Alexander Ellis (1814–90) was, as his obituary notice in The Athenaeum records, a scholar of ‘singular industry and fidelity’, equipped with ‘an intellect of unusual power and subtlety’. 1 ‘Of the range of his acquirements it would be difficult to speak with exaggeration’, it continues, adding still further: ‘No German of our time could at all rival him in this respect. Indeed, few men here or abroad have possessed his width of knowledge or his powers of application.’ A mathematician as well as a philologist and phonetician, Ellis was a Fellow of the Royal Society from 1864, a member of the Philological Society from 1866, and served twice as president of the latter, first from 1872 to 1874 and again from 1880 to 1882. A close associate of James Murray, he was a scholar of both past and present in the English language, committed to investigating the biographies of sounds just as the OED of Murray and Furnivall sought to furnish the biographies of words.
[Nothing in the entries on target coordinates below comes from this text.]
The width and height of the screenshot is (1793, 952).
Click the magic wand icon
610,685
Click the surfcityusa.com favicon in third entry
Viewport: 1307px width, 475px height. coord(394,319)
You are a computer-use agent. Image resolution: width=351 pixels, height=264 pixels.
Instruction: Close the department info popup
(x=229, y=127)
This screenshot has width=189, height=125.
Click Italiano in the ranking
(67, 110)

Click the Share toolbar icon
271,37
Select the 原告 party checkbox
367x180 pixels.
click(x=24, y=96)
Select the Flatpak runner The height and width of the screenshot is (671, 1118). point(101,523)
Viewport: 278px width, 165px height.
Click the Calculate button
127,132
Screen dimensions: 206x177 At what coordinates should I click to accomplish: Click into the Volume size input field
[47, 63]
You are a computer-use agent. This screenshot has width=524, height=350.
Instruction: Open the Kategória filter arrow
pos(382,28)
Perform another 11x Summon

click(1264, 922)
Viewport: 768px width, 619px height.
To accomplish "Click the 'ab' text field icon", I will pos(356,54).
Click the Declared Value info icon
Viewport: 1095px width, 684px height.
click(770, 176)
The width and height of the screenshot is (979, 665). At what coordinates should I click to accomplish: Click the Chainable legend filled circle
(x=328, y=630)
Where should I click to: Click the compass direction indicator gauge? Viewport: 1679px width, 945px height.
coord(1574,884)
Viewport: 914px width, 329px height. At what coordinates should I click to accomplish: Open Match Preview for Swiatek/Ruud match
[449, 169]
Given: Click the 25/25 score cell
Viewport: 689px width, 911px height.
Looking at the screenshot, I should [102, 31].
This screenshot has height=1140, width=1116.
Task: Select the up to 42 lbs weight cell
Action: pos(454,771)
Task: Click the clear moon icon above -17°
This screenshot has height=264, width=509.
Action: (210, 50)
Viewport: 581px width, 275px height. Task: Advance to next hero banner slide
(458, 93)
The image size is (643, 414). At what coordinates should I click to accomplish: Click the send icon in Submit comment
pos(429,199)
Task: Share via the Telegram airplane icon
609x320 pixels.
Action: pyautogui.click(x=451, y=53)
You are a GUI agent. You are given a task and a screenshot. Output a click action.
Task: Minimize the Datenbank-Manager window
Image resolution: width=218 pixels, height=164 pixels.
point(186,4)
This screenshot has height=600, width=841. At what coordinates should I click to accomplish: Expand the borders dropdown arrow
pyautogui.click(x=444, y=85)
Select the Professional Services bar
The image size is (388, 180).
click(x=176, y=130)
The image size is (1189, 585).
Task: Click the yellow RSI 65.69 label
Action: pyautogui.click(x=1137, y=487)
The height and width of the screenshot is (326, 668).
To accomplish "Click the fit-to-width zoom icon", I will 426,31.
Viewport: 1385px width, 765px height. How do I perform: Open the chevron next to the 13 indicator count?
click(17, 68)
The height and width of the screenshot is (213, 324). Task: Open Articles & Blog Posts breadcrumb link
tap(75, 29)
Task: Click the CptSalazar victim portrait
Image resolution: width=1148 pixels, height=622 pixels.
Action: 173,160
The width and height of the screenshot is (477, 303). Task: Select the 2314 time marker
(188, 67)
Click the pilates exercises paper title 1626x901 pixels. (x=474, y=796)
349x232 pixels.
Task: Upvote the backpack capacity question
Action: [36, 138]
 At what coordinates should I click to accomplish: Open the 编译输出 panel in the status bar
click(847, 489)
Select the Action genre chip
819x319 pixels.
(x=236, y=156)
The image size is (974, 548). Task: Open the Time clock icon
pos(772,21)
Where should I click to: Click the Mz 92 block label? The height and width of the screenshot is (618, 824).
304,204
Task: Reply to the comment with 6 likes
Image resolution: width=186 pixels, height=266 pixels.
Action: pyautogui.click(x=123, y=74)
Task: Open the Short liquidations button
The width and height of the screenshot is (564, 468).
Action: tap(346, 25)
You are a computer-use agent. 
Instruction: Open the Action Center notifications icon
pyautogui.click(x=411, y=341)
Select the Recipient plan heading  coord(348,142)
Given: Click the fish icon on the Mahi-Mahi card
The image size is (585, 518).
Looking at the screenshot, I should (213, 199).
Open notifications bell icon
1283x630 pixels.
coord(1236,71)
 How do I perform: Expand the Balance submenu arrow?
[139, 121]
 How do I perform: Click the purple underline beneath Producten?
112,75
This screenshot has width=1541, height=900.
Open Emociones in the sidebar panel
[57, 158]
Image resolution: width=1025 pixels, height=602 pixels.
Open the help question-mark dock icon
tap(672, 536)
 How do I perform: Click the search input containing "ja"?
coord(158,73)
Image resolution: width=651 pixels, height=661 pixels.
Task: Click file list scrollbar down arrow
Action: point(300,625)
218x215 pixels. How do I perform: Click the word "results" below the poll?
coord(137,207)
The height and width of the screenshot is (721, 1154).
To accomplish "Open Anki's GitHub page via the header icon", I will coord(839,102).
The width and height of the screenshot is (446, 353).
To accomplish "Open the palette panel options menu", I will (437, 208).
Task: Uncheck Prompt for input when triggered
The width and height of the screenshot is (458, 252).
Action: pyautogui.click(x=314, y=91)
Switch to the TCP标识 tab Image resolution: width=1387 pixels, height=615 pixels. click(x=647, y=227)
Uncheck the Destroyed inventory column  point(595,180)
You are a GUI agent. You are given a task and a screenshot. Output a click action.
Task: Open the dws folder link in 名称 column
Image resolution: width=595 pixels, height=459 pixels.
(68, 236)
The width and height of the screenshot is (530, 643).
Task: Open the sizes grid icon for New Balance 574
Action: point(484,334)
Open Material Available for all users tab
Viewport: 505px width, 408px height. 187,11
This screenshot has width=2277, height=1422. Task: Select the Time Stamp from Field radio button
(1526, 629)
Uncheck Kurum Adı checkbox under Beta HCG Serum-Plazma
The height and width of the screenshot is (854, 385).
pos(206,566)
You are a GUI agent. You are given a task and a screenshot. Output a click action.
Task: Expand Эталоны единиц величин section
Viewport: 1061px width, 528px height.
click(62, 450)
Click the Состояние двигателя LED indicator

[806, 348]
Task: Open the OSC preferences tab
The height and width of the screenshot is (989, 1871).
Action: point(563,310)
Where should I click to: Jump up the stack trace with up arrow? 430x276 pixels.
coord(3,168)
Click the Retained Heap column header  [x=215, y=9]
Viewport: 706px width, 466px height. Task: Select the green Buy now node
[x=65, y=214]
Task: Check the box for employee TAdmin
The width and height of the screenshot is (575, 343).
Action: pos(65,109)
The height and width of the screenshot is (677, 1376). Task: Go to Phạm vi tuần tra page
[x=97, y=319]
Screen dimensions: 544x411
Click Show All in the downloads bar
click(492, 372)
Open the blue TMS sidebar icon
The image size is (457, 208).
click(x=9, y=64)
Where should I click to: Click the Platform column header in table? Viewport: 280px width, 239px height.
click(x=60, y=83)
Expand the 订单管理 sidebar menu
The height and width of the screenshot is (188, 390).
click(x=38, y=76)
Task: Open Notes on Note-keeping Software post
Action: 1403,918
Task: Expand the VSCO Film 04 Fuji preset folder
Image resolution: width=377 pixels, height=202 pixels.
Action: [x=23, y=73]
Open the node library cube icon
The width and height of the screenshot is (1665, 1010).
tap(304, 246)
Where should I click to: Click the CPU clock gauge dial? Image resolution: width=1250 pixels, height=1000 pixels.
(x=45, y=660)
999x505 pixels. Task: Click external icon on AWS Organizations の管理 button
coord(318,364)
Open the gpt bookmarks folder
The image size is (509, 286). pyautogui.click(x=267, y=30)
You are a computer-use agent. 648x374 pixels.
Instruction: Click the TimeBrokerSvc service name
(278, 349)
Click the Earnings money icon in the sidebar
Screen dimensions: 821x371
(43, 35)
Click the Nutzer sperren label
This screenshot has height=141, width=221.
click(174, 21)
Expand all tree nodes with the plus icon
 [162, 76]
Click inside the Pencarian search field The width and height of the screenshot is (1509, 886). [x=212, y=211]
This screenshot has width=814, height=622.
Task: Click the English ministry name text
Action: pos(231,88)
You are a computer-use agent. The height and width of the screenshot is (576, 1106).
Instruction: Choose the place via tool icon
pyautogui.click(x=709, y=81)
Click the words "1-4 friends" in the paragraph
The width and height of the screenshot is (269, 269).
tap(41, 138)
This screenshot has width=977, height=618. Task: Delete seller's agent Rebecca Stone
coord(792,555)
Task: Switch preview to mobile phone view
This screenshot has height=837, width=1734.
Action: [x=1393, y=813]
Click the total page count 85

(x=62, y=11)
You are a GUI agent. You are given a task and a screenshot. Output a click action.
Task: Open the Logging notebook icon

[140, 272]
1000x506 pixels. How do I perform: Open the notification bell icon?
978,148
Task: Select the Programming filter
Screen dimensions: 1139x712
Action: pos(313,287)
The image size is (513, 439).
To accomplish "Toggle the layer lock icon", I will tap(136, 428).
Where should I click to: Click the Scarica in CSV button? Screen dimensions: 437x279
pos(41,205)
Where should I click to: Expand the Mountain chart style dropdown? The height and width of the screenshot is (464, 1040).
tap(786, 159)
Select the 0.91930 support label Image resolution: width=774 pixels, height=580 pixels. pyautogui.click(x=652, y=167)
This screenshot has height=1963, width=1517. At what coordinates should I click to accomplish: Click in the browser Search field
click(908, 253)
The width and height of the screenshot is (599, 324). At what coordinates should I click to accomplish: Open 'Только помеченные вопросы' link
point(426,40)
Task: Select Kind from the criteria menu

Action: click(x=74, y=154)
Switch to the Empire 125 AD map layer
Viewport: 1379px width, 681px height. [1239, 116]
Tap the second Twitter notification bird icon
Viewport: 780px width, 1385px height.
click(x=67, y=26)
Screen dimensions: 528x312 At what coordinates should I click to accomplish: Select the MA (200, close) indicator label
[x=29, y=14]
Ellis’s major work, On Early English Pronunciation (EEP), published in five volumes from 1869 to 1889, 2 was, again like the OED, a vast scholarly enterprise, aiming to encompass a diachronic span from early Middle English to language in the nineteenth century itself. Collating evidence for the history and developments of English speech from Havelok and Horn, from Orm, Laℨamon, Chaucer, and Gower, from Scandinavian sources and English orthoepists, from pronouncing dictionaries and the emergent phoneticians of the nineteenth century such as A.M. Bell (to name but a few of the sources used in Ellis’s research), EEP clearly represents a formidable achievement in English philology; it was, as The Athenaeum averred, an ‘epoch-making work’, 3 and the detail and range it provides still remain, in a number of ways, largely unsurpassed.